In conclusion, we treated three Korean patients using constant motion delivery of BBL energy using for skin tightening in the present case series. Our patients experienced noticeable clinical improvements in various clinical assessment parameters that could reflect the therapeutic efficacy of BBL treatment for skin tightening. Moreover, no major side effects, particularly burn, post-treatment erythema, and postinflammatory hypo- or hyperpigmentation, were reported in our patients of Fitzpatrick skin phototype III or IV. Notwithstanding, further prospective, controlled investigations are required to confirm our findings.

ACKNOWLEDGEMENTS

We would like to thank Duke Song (Consultant; Sciton, Palo Alto, CA, USA) for his assistance with technical support. We would also like to thank Anthony Thomas Milliken, ELS at Editing Synthase (https://editingsynthase.com) for his help with the editing of this manuscript.

Figures
Fig. 1. Photographs of a 46-year-old male patient (A, C) at baseline and (B, D) at one month after two sessions of broadband light (BBL) treatment using a constant motion technique. Remarkable clinical improvement in zygomatic wrinkles, nasolabial folds, perioral expression wrinkles, marionette lines, and jaw lines is apparent. (A, B) Right oblique view, (C, D) right lateral view.
Fig. 2. Photographs of a 29-year old female patient (A, C) at baseline and (B, D) at one month after one session of BBL treatment using a constant motion technique.
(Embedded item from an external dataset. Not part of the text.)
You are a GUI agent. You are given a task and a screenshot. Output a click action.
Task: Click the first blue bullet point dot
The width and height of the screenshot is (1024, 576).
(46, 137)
Noticeable clinical improvement in nasolabial folds, marionette lines, and jaw lines is apparent. (A, B) Left oblique view, (C, D) left lateral view.
Fig. 3. Photographs of a 32-year-old female patient (A, C) at baseline and (B, D) at one month after one session of BBL treatment using a constant motion technique. Clinical improvement in nasolabial folds, marionette lines, and jaw lines is apparent. (A, B) Left oblique view, (C, D) left lateral view.